Chronic estrogen treatment results in malignant Leydig cell tumor formation in genetically susceptible strains of mice. The hypothesis that the mechanism of estrogen induced carcinogenesis includes a gene amplification event was tested using this in vivo endocrine carcinogenesis model. High molecular weight DNA isolated from liver, hyperplastic chryptorchid testes, primary Leydig cell tumors and transplanted tumor lines progressing to estrogen nondependence for growth, was studied using Southern blot analysis and the in-gel renaturation technique to identify amplification of characterized and anonymous sequences. No consistent gene amplification event could be demonstrated either in carcinogenesis or tumor progression to an estrogen nondependent state. These results suggest that estrogen mediated carcinogenesis does not depend on a gene amplification event.
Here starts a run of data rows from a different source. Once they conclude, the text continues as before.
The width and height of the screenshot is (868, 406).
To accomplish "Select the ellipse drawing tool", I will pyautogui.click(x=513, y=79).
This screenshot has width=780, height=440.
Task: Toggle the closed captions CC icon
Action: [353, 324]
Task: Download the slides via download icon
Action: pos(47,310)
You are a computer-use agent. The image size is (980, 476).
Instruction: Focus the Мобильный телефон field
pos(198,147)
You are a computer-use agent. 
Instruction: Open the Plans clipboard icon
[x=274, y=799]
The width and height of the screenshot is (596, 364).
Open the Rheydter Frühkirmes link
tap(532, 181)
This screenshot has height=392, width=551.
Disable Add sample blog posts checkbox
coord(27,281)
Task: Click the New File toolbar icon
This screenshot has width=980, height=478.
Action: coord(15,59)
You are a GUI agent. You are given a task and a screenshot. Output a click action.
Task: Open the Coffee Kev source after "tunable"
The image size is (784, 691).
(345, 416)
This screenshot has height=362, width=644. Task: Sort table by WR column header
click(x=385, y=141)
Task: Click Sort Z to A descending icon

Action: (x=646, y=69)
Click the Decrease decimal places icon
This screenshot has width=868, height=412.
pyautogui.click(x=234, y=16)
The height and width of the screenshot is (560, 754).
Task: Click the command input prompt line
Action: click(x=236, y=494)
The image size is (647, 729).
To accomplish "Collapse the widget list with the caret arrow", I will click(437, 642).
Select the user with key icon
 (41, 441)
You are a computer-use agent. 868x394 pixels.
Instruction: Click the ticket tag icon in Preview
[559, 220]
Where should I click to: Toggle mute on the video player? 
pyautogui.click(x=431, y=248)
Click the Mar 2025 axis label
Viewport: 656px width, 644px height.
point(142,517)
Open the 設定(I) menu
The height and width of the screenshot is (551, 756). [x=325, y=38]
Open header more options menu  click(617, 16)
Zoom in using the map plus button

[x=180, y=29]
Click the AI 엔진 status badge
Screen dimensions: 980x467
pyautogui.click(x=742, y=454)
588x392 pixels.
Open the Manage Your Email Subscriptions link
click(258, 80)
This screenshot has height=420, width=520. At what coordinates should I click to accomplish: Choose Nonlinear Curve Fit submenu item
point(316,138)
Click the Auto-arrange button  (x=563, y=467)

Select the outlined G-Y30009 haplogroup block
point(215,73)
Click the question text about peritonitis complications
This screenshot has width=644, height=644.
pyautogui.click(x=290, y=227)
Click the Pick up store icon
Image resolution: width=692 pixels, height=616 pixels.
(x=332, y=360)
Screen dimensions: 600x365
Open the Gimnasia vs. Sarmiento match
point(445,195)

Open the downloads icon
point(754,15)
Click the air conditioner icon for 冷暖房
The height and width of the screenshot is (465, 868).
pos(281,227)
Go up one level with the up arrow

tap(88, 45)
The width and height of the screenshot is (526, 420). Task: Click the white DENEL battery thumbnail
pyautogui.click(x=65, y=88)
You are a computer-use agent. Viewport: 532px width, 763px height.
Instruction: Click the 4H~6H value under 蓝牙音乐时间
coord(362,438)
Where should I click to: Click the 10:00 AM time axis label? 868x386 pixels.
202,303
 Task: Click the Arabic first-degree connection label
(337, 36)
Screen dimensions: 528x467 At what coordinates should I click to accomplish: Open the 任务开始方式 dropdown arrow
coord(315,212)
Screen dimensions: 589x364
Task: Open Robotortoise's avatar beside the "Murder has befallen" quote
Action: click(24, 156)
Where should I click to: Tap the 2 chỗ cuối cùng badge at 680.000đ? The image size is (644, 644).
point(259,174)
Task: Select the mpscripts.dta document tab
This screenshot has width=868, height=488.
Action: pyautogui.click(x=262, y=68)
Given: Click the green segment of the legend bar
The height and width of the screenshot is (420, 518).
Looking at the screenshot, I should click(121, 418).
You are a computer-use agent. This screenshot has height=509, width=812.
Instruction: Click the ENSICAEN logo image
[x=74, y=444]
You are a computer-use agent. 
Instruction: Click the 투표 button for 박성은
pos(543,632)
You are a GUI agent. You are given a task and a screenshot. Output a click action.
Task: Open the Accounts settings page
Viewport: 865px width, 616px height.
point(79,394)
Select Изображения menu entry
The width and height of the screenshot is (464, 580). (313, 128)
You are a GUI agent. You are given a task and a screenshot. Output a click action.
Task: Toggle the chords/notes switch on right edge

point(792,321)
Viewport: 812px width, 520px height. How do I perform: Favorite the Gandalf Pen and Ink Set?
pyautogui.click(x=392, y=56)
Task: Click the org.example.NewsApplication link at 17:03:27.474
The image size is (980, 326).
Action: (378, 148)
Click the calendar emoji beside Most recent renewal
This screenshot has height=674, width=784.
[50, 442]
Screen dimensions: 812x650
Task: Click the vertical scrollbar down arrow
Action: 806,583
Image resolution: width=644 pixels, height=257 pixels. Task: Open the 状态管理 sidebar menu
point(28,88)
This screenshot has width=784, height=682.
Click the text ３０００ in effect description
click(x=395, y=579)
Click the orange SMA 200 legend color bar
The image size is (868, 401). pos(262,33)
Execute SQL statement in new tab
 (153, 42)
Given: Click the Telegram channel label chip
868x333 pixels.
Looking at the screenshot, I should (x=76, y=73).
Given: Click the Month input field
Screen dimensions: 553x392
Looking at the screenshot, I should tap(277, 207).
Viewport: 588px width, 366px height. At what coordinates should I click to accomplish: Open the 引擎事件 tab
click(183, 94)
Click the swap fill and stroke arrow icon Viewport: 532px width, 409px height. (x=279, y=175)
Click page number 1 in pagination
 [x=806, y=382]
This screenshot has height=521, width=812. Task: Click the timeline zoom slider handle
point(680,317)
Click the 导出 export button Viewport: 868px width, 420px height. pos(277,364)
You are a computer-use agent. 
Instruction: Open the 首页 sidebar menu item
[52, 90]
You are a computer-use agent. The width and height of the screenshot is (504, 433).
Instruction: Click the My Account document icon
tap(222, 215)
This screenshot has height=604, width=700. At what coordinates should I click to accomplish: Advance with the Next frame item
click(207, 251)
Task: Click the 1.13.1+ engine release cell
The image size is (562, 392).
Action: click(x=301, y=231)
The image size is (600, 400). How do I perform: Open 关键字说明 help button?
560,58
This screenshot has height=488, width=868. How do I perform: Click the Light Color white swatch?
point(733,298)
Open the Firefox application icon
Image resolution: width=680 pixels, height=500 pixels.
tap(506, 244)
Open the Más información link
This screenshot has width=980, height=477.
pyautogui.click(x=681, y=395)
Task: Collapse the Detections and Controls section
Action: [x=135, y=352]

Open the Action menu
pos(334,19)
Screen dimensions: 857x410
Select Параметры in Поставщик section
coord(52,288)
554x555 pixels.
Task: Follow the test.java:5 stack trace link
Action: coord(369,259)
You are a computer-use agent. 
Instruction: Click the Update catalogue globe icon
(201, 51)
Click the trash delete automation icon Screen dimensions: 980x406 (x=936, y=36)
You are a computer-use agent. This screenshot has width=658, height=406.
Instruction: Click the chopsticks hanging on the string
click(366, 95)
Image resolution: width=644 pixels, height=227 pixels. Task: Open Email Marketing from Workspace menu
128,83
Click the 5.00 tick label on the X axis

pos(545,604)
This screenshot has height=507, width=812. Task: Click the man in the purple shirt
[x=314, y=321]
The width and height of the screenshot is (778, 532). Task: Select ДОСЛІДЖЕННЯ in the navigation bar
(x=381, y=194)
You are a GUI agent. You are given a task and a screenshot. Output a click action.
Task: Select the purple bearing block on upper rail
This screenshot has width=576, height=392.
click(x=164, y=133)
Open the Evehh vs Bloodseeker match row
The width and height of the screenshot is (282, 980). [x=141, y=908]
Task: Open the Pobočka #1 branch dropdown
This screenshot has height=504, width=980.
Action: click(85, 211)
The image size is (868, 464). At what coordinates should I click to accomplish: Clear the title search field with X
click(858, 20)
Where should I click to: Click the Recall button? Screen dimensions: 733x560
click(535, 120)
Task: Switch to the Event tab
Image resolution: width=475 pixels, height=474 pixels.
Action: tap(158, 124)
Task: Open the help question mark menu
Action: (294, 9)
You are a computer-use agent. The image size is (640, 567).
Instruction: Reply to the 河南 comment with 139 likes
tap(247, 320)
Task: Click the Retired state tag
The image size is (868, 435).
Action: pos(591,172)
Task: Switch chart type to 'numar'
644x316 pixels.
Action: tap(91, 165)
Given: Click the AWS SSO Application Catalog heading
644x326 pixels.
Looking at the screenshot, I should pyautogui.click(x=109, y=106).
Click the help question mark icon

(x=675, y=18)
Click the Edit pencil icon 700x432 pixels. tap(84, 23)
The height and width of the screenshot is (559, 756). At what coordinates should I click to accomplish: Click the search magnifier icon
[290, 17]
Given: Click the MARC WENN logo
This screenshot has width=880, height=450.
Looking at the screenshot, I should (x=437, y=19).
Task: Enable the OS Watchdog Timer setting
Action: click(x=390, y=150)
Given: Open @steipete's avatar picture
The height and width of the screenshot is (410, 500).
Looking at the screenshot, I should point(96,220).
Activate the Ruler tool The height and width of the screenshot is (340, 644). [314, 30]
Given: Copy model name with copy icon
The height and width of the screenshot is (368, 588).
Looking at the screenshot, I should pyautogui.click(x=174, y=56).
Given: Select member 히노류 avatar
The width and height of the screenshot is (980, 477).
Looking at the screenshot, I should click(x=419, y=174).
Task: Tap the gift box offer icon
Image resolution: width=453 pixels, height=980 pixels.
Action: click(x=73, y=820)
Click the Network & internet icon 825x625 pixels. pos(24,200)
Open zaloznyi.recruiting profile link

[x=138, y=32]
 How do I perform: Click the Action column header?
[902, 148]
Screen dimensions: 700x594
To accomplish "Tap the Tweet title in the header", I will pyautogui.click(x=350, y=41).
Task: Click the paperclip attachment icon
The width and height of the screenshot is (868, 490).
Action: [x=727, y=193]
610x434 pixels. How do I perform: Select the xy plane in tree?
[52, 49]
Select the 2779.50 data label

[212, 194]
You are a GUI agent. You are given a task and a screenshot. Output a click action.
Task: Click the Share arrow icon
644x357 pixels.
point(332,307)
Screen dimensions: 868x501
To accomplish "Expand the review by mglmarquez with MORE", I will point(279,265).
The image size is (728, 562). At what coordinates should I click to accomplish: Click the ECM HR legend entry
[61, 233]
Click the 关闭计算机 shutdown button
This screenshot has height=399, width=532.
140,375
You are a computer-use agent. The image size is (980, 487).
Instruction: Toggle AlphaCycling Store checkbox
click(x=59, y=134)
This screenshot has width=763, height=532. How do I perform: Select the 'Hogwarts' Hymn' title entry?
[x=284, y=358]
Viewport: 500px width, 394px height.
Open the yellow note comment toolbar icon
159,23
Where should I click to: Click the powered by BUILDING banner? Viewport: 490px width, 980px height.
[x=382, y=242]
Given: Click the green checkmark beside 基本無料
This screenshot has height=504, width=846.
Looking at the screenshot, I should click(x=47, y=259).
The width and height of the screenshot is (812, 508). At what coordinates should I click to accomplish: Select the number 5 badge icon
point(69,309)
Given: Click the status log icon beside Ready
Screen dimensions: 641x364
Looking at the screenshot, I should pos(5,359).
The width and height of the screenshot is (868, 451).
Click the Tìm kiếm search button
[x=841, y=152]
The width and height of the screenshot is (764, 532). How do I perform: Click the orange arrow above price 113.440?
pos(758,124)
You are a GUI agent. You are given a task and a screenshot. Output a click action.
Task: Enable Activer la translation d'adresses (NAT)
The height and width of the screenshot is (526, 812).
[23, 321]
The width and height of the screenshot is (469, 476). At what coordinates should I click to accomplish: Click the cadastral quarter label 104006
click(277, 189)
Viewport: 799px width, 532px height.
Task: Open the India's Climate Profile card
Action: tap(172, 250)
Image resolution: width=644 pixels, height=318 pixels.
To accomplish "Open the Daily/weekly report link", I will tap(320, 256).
Estrogen dependent Leydig cell tumors regress when the trophic stimulus is withdrawn. The second objective of this work was to characterize the early molecular events associated with endocrine induced regression. Using Northern blot analysis of regressing Leydig cell tumor RNA, it was shown that c-fos, c-myc, TGFbeta and p53 are induced during regression. In contrast, the expression of the TRPM-2 gene (a marker for programmed cell death) was constitutive in both growing and regressing Leydig cell tumors; DNA isolated from growing and regressing tumors was of high molecular weight and did not exhibit the nucleosome ladder pattern typical of apoptosis (programmed cell death). These results indicate that entry into the regressing state (diapause) is an active process involving the expression of several well characterized proliferation regulatory genes, and that entry into diapause does not involve an increase in the rate of programmed cell death.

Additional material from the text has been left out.